Collected data ->
════════════════

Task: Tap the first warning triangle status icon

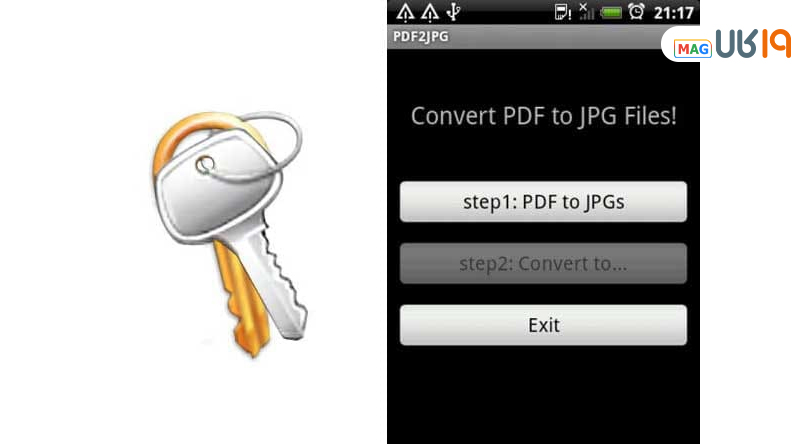Action: click(x=406, y=12)
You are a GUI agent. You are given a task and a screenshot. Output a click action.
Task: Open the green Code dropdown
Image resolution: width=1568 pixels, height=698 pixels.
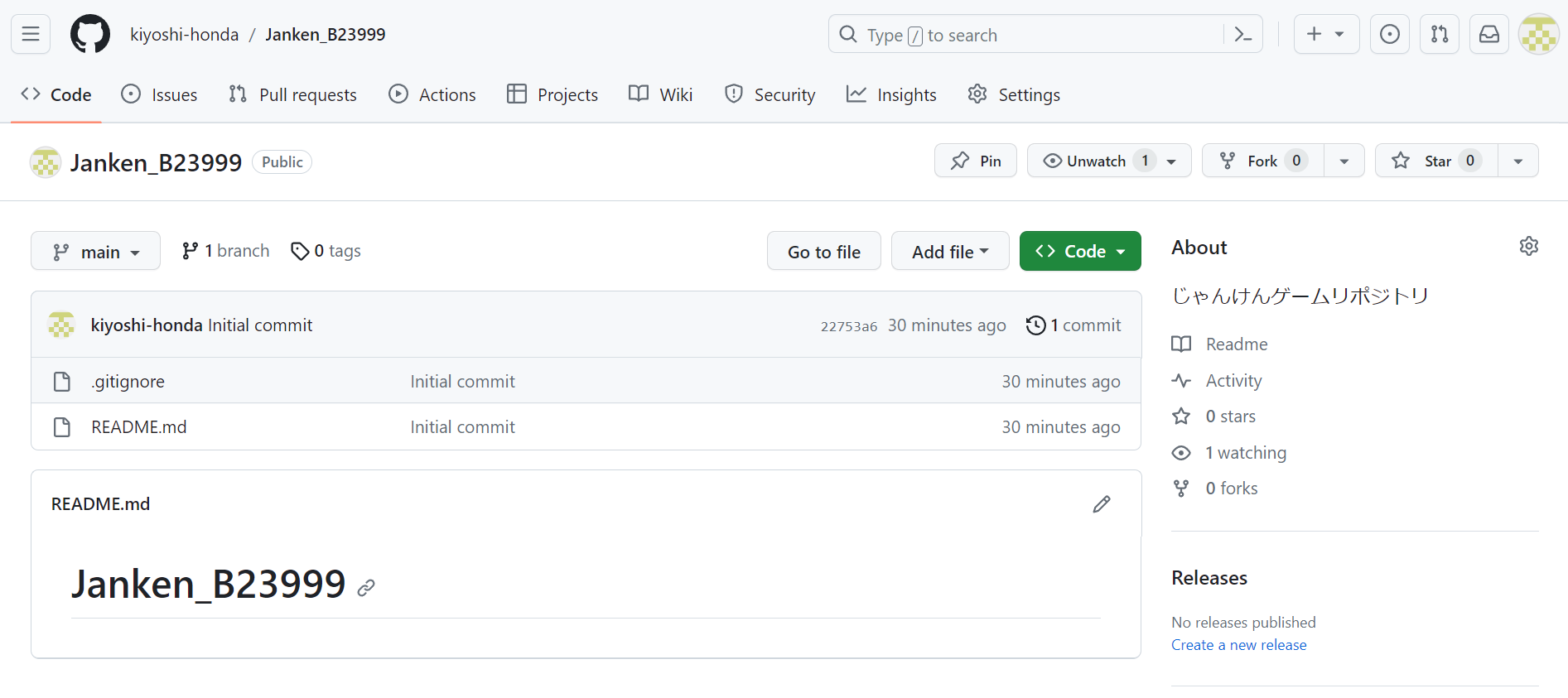tap(1079, 251)
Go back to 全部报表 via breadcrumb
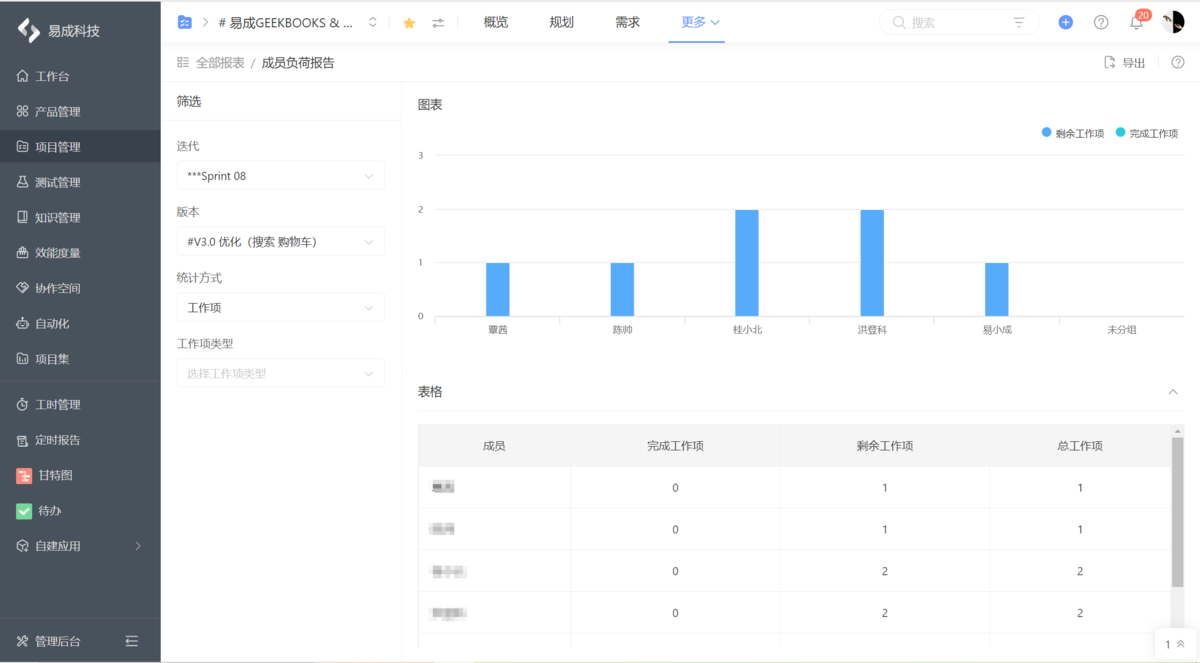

════════════════

Problem requirements ->
An exact copy is needed of every line from the line containing "Task: Open the green Code dropdown" to the last line of the records; pictures stay out of it.

Written response ->
Task: Open the green Code dropdown
Image resolution: width=1568 pixels, height=698 pixels.
tap(1079, 251)
Go back to 全部报表 via breadcrumb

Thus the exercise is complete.